Among the entries below, one line contains "FAQ (246, 2523)" and another contains "Karlskrona (423, 1045)". Transcribe those two lines and every line between them, exactly.

> **Stored data**
=== Begin Enclosure ===

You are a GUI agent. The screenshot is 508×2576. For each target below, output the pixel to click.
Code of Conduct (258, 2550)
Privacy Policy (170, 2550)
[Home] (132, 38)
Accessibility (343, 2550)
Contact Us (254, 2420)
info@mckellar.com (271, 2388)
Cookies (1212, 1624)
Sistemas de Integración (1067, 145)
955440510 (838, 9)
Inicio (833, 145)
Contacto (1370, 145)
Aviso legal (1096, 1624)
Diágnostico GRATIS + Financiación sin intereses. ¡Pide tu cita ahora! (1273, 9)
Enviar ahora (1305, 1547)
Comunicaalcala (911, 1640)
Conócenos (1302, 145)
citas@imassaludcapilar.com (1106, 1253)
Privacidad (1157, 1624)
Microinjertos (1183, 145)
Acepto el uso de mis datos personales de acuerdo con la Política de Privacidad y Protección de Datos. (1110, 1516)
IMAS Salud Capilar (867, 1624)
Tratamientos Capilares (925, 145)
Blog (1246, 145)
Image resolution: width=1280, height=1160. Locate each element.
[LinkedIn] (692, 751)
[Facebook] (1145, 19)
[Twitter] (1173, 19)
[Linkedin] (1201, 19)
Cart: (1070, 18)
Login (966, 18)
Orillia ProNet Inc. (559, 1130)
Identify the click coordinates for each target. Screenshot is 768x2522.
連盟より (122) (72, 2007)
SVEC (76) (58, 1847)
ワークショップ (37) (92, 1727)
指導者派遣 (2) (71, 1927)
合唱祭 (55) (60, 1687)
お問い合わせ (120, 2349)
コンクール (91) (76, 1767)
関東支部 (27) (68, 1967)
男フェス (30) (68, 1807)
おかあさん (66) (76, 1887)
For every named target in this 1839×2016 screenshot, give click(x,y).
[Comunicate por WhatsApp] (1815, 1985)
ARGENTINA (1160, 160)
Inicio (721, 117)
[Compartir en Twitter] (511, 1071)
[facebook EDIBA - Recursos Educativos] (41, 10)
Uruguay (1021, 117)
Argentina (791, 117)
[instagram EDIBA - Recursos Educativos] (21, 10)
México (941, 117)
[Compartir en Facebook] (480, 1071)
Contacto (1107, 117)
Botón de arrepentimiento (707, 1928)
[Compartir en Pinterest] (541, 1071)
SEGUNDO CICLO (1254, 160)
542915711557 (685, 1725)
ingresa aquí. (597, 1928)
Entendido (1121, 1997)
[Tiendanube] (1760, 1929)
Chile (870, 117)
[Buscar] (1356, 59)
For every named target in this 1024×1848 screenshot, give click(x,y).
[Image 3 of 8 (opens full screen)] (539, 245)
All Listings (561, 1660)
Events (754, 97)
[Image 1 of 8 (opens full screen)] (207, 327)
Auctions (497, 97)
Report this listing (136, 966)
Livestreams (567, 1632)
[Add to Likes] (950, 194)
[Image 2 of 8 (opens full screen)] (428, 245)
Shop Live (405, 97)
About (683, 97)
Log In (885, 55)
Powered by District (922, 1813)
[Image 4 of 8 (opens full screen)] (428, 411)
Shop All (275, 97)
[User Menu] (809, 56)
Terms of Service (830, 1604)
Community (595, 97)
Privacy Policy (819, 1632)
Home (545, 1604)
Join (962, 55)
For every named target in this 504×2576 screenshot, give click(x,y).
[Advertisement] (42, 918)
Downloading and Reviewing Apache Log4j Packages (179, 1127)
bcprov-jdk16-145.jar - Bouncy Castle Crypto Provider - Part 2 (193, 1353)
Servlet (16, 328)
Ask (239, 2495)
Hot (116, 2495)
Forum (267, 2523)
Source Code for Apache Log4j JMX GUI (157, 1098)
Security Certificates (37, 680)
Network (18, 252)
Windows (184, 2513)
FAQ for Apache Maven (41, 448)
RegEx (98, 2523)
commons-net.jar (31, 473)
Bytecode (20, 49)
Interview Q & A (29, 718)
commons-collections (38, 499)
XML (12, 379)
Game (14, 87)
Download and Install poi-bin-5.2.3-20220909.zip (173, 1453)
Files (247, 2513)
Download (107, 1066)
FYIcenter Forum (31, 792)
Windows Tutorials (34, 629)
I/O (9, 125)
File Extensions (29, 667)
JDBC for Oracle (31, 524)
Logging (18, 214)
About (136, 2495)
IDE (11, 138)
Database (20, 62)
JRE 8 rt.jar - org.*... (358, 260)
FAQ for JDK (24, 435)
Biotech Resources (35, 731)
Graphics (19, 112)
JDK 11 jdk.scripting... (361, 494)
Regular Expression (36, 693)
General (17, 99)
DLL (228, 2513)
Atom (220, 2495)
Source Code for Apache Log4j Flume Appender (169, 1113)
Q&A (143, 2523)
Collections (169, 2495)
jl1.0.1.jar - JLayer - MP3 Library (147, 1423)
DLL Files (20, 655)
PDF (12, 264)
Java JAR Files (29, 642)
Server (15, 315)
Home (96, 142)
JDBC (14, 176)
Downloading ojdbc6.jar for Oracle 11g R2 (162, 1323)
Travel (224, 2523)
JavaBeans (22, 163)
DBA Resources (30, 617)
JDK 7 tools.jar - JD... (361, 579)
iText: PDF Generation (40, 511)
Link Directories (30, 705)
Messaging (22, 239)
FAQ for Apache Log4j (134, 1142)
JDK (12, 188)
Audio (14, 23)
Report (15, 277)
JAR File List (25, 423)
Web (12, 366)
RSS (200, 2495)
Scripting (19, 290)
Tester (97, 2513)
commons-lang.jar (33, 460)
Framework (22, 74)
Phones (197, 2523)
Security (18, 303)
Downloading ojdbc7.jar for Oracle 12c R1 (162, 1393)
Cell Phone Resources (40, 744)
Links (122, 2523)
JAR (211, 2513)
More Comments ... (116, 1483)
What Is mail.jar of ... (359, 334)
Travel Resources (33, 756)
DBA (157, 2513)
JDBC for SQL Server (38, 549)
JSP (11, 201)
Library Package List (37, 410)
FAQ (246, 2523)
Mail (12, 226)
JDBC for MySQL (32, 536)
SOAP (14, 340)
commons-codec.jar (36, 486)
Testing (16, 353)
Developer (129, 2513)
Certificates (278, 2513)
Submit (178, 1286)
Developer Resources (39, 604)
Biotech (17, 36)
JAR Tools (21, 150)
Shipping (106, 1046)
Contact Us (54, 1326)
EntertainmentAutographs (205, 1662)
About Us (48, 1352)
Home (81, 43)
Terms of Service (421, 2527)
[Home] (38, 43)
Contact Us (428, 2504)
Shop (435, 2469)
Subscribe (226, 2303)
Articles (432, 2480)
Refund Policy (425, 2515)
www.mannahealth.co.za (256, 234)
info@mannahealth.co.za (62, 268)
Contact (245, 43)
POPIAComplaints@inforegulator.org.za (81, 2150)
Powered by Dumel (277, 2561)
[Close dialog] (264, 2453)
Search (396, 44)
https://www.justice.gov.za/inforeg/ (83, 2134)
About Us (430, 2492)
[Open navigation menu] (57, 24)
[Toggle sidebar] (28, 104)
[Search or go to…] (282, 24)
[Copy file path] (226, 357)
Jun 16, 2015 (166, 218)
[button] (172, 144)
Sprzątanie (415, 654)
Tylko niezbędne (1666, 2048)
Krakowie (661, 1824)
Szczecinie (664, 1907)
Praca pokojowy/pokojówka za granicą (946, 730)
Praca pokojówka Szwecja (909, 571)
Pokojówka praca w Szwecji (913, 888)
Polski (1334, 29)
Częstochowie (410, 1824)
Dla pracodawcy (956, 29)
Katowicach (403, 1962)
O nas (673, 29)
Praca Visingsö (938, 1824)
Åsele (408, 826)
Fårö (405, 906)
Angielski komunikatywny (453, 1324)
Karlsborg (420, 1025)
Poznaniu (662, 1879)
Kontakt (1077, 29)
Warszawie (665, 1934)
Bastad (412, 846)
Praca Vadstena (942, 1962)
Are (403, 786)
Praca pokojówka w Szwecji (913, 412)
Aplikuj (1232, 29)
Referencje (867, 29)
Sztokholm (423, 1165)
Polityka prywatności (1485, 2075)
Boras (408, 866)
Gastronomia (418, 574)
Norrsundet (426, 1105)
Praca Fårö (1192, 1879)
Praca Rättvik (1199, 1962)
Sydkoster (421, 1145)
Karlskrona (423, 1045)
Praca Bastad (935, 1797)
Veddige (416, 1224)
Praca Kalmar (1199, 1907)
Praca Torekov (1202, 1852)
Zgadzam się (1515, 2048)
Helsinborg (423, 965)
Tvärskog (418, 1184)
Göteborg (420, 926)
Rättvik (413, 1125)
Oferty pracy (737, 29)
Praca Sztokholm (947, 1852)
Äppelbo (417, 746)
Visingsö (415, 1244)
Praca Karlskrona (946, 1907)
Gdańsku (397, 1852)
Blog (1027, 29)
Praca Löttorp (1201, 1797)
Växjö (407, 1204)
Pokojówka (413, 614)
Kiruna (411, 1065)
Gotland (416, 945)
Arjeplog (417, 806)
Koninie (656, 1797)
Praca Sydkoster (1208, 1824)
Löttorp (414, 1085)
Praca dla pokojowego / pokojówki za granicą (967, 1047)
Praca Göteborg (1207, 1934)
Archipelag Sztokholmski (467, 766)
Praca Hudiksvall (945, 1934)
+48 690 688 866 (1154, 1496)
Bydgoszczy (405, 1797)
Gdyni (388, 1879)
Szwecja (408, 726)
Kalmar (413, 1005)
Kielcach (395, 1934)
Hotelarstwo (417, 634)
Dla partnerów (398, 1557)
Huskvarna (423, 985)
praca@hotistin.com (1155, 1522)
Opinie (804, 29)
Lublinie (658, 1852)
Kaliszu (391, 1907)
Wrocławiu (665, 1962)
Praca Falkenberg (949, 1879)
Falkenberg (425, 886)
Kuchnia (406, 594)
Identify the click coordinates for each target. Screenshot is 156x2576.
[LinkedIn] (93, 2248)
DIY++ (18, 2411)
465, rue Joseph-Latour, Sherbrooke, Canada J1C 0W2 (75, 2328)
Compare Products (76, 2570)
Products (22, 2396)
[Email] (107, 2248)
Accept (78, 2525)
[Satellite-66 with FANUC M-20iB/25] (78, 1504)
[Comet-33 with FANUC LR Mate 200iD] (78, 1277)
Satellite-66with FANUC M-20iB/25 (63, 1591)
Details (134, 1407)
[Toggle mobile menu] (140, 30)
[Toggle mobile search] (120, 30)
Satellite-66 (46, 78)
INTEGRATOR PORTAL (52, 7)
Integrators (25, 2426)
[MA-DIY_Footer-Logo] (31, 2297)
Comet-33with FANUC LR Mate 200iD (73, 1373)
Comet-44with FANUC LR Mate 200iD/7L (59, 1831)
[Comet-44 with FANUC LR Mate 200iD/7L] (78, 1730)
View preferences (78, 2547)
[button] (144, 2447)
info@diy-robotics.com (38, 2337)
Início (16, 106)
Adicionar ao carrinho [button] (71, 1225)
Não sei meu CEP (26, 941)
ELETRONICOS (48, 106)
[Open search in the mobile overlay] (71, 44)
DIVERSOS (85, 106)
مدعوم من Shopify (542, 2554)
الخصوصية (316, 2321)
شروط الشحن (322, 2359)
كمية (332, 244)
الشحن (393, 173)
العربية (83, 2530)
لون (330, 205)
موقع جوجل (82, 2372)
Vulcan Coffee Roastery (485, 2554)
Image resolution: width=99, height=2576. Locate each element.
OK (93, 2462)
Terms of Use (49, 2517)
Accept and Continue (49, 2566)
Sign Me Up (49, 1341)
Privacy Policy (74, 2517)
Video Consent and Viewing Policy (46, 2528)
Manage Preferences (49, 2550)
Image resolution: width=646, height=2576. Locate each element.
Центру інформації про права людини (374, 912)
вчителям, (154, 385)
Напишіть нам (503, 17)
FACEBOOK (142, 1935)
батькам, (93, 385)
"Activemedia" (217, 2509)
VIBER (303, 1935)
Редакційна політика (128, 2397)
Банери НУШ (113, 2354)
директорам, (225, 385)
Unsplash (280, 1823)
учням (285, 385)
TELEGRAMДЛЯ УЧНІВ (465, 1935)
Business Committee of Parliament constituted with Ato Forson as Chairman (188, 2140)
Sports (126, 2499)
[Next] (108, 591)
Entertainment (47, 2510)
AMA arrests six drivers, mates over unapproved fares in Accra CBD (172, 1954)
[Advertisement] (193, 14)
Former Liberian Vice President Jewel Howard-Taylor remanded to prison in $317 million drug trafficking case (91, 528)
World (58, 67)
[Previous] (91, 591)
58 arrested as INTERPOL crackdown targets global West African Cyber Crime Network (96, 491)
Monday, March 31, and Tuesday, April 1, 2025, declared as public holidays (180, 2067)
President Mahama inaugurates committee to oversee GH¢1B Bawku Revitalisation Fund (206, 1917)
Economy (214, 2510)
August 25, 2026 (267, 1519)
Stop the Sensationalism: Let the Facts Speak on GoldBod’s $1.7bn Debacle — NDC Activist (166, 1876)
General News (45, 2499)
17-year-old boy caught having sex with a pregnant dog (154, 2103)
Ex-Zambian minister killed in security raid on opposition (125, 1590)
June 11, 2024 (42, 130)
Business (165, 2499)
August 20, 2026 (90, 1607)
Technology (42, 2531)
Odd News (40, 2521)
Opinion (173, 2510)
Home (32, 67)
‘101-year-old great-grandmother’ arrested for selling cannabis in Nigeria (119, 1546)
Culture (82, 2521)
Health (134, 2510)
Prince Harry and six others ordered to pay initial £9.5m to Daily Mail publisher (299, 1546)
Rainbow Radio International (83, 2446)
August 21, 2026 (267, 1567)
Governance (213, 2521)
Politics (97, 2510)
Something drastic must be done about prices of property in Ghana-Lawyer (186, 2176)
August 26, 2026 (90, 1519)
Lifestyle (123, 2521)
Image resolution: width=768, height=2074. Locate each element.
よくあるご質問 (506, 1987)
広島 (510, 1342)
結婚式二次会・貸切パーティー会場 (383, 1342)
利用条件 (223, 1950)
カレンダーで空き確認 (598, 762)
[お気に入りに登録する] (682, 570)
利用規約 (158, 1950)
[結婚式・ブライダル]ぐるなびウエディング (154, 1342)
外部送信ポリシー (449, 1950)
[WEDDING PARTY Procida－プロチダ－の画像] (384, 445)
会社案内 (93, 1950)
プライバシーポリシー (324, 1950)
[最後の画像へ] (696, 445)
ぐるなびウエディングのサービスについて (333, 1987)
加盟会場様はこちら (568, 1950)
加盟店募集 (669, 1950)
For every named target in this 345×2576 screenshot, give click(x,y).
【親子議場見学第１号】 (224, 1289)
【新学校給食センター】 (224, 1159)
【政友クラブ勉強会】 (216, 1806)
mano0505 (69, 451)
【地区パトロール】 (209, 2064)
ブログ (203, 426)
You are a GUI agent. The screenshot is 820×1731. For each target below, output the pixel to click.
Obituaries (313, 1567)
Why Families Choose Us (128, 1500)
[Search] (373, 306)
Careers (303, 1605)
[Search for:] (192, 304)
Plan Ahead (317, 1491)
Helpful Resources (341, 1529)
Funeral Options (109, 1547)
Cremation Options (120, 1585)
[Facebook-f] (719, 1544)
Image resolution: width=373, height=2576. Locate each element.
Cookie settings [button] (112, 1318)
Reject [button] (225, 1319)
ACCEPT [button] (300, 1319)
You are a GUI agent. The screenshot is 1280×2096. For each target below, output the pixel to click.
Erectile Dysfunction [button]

=== End Enclosure ===

> **Task solution**
FAQ (246, 2523)
Mail (12, 226)
JDBC for MySQL (32, 536)
SOAP (14, 340)
commons-codec.jar (36, 486)
Testing (16, 353)
Developer (129, 2513)
Certificates (278, 2513)
Submit (178, 1286)
Developer Resources (39, 604)
Biotech (17, 36)
JAR Tools (21, 150)
Shipping (106, 1046)
Contact Us (54, 1326)
EntertainmentAutographs (205, 1662)
About Us (48, 1352)
Home (81, 43)
Terms of Service (421, 2527)
[Home] (38, 43)
Contact Us (428, 2504)
Shop (435, 2469)
Subscribe (226, 2303)
Articles (432, 2480)
Refund Policy (425, 2515)
www.mannahealth.co.za (256, 234)
info@mannahealth.co.za (62, 268)
Contact (245, 43)
POPIAComplaints@inforegulator.org.za (81, 2150)
Powered by Dumel (277, 2561)
[Close dialog] (264, 2453)
Search (396, 44)
https://www.justice.gov.za/inforeg/ (83, 2134)
About Us (430, 2492)
[Open navigation menu] (57, 24)
[Toggle sidebar] (28, 104)
[Search or go to…] (282, 24)
[Copy file path] (226, 357)
Jun 16, 2015 (166, 218)
[button] (172, 144)
Sprzątanie (415, 654)
Tylko niezbędne (1666, 2048)
Krakowie (661, 1824)
Szczecinie (664, 1907)
Praca pokojowy/pokojówka za granicą (946, 730)
Praca pokojówka Szwecja (909, 571)
Pokojówka praca w Szwecji (913, 888)
Polski (1334, 29)
Częstochowie (410, 1824)
Dla pracodawcy (956, 29)
Katowicach (403, 1962)
O nas (673, 29)
Praca Visingsö (938, 1824)
Åsele (408, 826)
Fårö (405, 906)
Angielski komunikatywny (453, 1324)
Karlsborg (420, 1025)
Poznaniu (662, 1879)
Kontakt (1077, 29)
Warszawie (665, 1934)
Bastad (412, 846)
Praca Vadstena (942, 1962)
Are (403, 786)
Praca pokojówka w Szwecji (913, 412)
Aplikuj (1232, 29)
Referencje (867, 29)
Sztokholm (423, 1165)
Polityka prywatności (1485, 2075)
Boras (408, 866)
Gastronomia (418, 574)
Norrsundet (426, 1105)
Praca Fårö (1192, 1879)
Praca Rättvik (1199, 1962)
Sydkoster (421, 1145)
Karlskrona (423, 1045)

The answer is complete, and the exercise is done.